**Source extract**
Some people think that fasting cardio is better than doing it after a meal if you are looking to lose body fat, but it’s not really true and we’ll explain why.
A few years ago a study was published comparing two groups. One group did fasted cardio and the other group did cardio after a meal. The result was that the group that fasted, got a greater caloric deficit at the end of the day, which can lead to greater fat loss. This caused a lot of controversy, but it has a very simple explanation; the fasting group achieved a greater caloric deficit because they simply ate less.
The rationale behind fasted cardio is that if you are fasting, your insulin and liver glycogen levels will be lower, and this can cause you to burn more fat doing cardio, which would ultimately lead to more fat loss.
In any case, what has been seen in many studies, such as this one, is that fasted cardio does not lead to greater fat loss at the end of the day if the diet is the same in both groups. To understand why this happens, we have to know that although we oxidize fat, we will not necessarily lose body fat.

(Collection entries)
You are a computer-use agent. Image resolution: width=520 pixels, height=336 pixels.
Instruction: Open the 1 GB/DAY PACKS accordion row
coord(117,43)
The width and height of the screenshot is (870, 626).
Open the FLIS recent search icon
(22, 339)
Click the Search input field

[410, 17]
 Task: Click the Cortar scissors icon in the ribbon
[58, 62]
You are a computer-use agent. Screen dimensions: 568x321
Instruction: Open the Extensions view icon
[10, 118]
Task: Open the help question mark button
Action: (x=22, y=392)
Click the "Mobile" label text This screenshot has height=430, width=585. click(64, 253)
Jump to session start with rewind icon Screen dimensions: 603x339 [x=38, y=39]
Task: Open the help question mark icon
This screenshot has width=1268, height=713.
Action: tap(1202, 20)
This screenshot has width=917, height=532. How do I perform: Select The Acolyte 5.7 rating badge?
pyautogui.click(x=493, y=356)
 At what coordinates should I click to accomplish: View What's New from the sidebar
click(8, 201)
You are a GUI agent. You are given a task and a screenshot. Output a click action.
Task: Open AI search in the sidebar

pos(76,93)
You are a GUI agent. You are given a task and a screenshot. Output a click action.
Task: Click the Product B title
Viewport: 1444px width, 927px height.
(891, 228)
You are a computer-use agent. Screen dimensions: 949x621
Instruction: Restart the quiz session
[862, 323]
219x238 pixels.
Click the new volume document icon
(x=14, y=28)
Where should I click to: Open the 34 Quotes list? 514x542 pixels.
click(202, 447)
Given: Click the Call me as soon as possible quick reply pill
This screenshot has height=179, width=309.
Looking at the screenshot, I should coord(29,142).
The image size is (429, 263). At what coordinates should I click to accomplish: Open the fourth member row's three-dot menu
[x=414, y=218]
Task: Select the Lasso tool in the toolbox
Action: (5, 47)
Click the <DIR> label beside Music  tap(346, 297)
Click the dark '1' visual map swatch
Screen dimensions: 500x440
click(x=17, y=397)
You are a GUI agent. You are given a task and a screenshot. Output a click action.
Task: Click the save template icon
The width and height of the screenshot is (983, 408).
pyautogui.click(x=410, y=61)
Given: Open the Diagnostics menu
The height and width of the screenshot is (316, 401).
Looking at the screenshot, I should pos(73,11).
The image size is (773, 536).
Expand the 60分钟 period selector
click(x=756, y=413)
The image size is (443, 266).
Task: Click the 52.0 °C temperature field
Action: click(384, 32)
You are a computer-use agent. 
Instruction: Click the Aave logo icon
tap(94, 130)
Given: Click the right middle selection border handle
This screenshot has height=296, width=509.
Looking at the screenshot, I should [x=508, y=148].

**Aim of the task**
Write out the fasted cardio text again, beginning at the words "The rationale behind" and stopping after "more fat loss.". Substitute "blood sugar" for "insulin".

**Written response**
The rationale behind fasted cardio is that if you are fasting, your blood sugar and liver glycogen levels will be lower, and this can cause you to burn more fat doing cardio, which would ultimately lead to more fat loss.